_Исходный текст:_

Перевод баллады лесной царь цветаева

Перевод баллады лесной царь цветаева

Из статьи М. И. Цветаевой «Два лесных царя»

Дословный перевод Лесного Царя Гёте.

Кто так поздно скачет сквозь ветер и ночь? Это отец с ребёнком. Он крепко прижал к себе мальчика, ребёнку у отца покойно, ребёнку у отца тепло. – Мой сын, что ты так робко прячешь лицо? – Отец, ты не видишь Лесного Царя? Лесного Царя в короне и с хвостом? – Сын мой, это полоса тумана! – Милое дитя, иди ко мне, иди со мной! Я буду играть с тобой в чудные игры. На побережье моём – много пестрых цветов, у моей матери – много золотых одежд! – Отец, отец, неужели ты не слышишь, что Лесной Царь мне шёпотом обещает? – Успокойся, мой сын, не бойся, мой сын, в сухой листве – ветер шуршит. – Хочешь, нежный мальчик, идти со мной? Мои дочери чудно тебя будут нянчить, мои дочери ведут ночной хоровод, – убаюкают, упляшут, упоют тебя. – Отец, отец, неужели ты не видишь – там, в этой мрачной тьме, Лесного Царя дочерей? – Мой сын, мой сын, я в точности вижу: то старые ивы так серо светятся… – Я люблю тебя, меня уязвляет твоя красота! Не хочешь охотой – силой возьму! – Отец, отец, вот он меня схватил! Лесной Царь мне сделал больно! – Отцу жутко, он быстро скачет, он держит в объятьях стонущее дитя, доскакал до двора с трудом, через силу – ребёнок в его руках был мёртв…

Уже с первой строфы (у Жуковского) мы видим то, чего у Гёте не видим: ездок дан стариком, ребёнок издрогшим, что сразу наводит нас на мысль, что сам Лесной Царь бред, чего нет у Гёте, у которого ребёнок дрожит от достоверности Лесного Царя. (Увидел оттого, что дрожит – задрожал оттого, что увидел.) Так же изменён и жест отца, у Гёте ребёнка держащего крепко в тепле, у Жуковского согревающего его в ответ на дрожь…

Первое видение Лесного Царя, из уст ребёнка, описательно: «Родимый! Лесной Царь в глаза мне сверкнул!» – тогда как у Гёте («Разве ты не видишь Лесного Царя?») – императивно 1 , гипнотично, – ребёнок не может себе представить, чтобы этого можно было не видеть, внушает Царя отцу… У Жуковского – пересказ видения, у Гёте – оно само… У Жуковского ребёнок погибает от страха. У Гёте от Лесного Царя. У Жуковского – просто. Ребёнок испугался, отец не сумел успокоить, ребёнку показалось, что его схватили (может быть, ветка хлестнула), и из-за всего этого показавшегося ребёнок достоверно умер. Один только раз, в самом конце, точно усомнившись, Жуковский передаёт своё благоразумие – одним только словом: «Ездок оробелый…» но тут же, сам оробев, минует.

_Предоставленные записи:_
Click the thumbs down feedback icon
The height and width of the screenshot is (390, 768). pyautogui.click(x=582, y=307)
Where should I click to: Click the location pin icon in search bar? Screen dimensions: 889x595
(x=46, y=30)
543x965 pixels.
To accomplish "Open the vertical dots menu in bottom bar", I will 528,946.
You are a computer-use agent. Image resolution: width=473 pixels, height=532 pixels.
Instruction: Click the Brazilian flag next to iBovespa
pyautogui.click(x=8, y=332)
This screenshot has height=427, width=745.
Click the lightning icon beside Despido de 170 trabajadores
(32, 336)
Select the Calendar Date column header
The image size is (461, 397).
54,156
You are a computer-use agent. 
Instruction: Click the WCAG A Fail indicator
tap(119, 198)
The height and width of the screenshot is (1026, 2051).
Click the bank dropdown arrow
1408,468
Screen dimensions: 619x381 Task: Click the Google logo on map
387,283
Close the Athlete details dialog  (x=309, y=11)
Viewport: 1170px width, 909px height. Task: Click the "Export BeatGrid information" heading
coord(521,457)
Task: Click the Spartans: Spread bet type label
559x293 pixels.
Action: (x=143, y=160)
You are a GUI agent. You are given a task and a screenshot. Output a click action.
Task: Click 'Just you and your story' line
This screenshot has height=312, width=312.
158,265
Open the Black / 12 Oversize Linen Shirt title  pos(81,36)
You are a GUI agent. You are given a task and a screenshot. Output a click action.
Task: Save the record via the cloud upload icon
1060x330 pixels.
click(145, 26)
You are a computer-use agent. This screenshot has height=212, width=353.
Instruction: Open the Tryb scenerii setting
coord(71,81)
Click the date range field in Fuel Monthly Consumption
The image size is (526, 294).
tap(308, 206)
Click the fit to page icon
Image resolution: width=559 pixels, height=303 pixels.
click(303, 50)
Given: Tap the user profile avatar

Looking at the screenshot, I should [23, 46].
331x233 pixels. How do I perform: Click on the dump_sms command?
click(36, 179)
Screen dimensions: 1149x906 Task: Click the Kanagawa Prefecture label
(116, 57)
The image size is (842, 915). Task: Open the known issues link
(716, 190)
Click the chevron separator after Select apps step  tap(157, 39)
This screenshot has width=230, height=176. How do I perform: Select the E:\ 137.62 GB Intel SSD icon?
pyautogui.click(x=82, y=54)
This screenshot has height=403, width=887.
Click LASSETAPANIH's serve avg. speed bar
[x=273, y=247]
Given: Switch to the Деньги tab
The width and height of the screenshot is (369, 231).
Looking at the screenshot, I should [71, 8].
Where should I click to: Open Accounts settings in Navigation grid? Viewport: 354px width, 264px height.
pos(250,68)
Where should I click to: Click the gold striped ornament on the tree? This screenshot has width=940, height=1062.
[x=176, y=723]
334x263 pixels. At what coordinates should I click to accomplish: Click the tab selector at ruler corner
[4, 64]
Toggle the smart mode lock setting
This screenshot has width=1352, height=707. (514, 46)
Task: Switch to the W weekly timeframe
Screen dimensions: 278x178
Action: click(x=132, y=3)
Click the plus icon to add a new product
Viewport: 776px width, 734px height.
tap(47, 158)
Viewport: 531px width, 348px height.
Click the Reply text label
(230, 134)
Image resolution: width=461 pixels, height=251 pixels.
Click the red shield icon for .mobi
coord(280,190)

_Что нужно сделать:_
1) Воспроизведите без изменений часть отрывка о «Лесном царе»: начните со слов «Первое видение Лесного» и закончите словами «сам оробев, минует.».
2) Почему, согласно отрывку о «Лесном царе», уже первая строфа у Жуковского наводит на мысль, что Лесной Царь — бред? Ответ дайте в одном–трёх предложениях.
3) Напишите продолжение отрывка о «Лесном царе», начав сразу после его последнего предложения.

_Ответы по заданиям:_
1)
Первое видение Лесного Царя, из уст ребёнка, описательно: «Родимый! Лесной Царь в глаза мне сверкнул!» – тогда как у Гёте («Разве ты не видишь Лесного Царя?») – императивно 1 , гипнотично, – ребёнок не может себе представить, чтобы этого можно было не видеть, внушает Царя отцу… У Жуковского – пересказ видения, у Гёте – оно само… У Жуковского ребёнок погибает от страха. У Гёте от Лесного Царя. У Жуковского – просто. Ребёнок испугался, отец не сумел успокоить, ребёнку показалось, что его схватили (может быть, ветка хлестнула), и из-за всего этого показавшегося ребёнок достоверно умер. Один только раз, в самом конце, точно усомнившись, Жуковский передаёт своё благоразумие – одним только словом: «Ездок оробелый…» но тут же, сам оробев, минует.

2) Потому что в первой строфе у Жуковского ездок показан стариком, а ребёнок — издрогшим. У Гёте этого нет: там ребёнок дрожит от достоверности Лесного Царя.

3)
…Вся вещь Жуковского на пороге жизни и сна. Видение Гёте целиком жизнь или целиком сон, всё равно, как это называется, раз одно страшнее другого, и дело не в названии, а в захвате дыхания…

И вот выводы. Вещи равновелики. Лучше перевести Лесного Царя, чем это сделал Жуковский, нельзя. И не должно пытаться. За столетие давности это уже не перевод, а подлинник. Это просто другой Лесной Царь. Русский Лесной Царь – из хрестоматии и страшных детских снов.

В. А. Жуковский о поэте-переводчике

«Скажу вам, если вы не знаете, …что переводчик стихотворца есть в некотором смысле сам творец оригинальный. Конечно, первая мысль, на которой основано здание стихотворное, и план этого здания принадлежит не ему – и надобно признаться, что план – великое, едва ли не главное дело… – но уступив это почётное преимущество оригинальному автору, переводчик остаётся творцом выражения, ибо для выражения имеет он уже собственные материалы… Переводя стихотворца, весьма полезно присоединить к основательному понятию о рифмах богатых и бедных, … о грамматике, о том языке, с которого переводишь, и еще о том, на который переводишь, и дарование стихотворное – и чем оно ближе к дарованию образца, тем лучше для подражателя; но я позволяю себе думать, что оно непременно должно быть с ним одинаково. – «А что вы называете дарованием стихотворным?» – Способность воображать и чувствовать сильно, соединённую со способностию находить в языке своём такие выражения, которые соответствовали бы тому, что чувствуешь и воображаешь!»

Современники В.А.Жуковского о его переводах

«Все переводы Жуковского выполнены превосходно и поэтически добросовестно, хотя всякий придирчивый критик, если он к тому же лишён поэтического чутья, найдет в них много отклонений от буквы подлинника».

(А. В. Дружинин 2 . Из статьи «Шиллер в переводе русских поэтов»)

«Что ни говори, Жуковский имел решительное влияние на дух нашей словесности; к тому же переводный слог его останется всегда образцовым…»

(А. С. Пушкин. Из письма К. Ф. Рылееву. 1825)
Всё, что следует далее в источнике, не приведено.